■ **Work instructions**
Return every line of the data below that includes the string "pixel".

----

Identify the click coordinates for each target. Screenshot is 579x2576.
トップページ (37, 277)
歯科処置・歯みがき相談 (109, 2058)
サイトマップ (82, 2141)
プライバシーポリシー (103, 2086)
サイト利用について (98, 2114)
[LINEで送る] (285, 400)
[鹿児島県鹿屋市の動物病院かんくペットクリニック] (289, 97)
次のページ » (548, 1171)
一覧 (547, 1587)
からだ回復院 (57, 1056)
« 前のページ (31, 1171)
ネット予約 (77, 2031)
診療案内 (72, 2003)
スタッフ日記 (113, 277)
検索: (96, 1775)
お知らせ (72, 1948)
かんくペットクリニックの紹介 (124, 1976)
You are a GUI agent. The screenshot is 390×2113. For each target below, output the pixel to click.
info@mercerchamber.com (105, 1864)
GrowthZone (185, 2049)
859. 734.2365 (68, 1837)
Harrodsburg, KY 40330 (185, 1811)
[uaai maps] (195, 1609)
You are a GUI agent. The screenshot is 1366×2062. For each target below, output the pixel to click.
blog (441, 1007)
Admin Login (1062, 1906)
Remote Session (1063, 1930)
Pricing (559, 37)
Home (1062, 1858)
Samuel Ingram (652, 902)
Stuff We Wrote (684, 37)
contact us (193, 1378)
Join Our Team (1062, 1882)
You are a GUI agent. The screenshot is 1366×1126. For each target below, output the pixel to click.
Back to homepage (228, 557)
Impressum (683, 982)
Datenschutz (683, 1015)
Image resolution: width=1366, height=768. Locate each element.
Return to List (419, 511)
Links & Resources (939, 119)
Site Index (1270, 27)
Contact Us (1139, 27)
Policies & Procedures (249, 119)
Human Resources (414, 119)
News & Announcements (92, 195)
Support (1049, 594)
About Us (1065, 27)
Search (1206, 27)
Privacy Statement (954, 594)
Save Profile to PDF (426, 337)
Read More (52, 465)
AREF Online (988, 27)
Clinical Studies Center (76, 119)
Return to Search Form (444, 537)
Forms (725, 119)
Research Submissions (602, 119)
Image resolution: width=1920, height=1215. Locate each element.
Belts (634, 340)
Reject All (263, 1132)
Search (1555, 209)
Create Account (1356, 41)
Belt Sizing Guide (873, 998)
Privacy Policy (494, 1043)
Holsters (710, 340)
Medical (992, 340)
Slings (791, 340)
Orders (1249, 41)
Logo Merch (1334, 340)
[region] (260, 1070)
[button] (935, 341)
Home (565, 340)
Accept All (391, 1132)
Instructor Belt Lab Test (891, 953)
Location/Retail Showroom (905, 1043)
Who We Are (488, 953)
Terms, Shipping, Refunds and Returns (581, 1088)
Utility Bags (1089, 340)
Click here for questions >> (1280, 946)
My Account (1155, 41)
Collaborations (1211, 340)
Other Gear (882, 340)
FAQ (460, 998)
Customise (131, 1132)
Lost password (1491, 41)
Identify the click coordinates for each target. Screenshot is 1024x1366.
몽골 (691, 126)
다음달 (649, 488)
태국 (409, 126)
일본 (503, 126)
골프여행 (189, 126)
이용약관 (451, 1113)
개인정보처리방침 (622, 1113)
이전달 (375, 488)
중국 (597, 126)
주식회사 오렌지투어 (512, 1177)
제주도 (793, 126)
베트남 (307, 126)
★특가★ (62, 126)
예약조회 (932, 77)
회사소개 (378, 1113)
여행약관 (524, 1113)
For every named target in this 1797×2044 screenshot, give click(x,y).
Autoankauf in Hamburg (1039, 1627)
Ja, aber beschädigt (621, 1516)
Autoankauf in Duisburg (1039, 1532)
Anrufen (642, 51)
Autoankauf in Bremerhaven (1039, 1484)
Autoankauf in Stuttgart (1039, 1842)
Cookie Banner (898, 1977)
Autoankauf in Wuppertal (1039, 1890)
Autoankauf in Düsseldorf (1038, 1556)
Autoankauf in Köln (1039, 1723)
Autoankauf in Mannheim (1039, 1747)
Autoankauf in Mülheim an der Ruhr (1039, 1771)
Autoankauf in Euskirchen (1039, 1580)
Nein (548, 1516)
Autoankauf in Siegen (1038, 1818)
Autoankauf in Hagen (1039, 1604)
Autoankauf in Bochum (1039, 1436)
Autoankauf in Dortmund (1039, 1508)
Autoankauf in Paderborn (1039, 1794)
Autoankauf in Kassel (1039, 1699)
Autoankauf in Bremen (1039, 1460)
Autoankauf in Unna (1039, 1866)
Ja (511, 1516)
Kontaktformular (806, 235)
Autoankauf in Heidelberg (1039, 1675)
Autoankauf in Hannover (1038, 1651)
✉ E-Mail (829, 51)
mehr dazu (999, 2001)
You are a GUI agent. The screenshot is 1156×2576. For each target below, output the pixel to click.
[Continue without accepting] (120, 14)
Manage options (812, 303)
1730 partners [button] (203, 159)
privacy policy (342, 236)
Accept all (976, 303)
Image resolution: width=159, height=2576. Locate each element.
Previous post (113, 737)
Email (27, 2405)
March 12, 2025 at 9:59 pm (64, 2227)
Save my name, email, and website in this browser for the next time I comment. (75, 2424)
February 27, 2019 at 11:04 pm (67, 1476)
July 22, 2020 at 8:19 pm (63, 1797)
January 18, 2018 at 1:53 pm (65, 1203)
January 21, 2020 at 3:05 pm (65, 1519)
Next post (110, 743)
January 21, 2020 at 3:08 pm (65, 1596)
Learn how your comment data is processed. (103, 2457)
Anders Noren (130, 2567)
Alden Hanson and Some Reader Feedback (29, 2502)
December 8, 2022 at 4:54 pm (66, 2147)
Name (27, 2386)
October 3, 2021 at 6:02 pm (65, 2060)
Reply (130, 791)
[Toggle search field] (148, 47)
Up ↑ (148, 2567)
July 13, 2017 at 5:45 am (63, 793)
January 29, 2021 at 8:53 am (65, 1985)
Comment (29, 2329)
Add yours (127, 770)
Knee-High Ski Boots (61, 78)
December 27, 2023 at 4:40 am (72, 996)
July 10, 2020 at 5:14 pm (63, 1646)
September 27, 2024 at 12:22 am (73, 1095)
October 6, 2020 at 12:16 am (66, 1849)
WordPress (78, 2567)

----

■ **Response to this exercise**
You are a GUI agent. The screenshot is 390×2113. For each target below, output the pixel to click.
You are a GUI agent. The screenshot is 1366×2062. For each target below, output the pixel to click.
You are a GUI agent. The screenshot is 1366×1126. For each target below, output the pixel to click.
You are a GUI agent. The screenshot is 1156×2576. For each target below, output the pixel to click.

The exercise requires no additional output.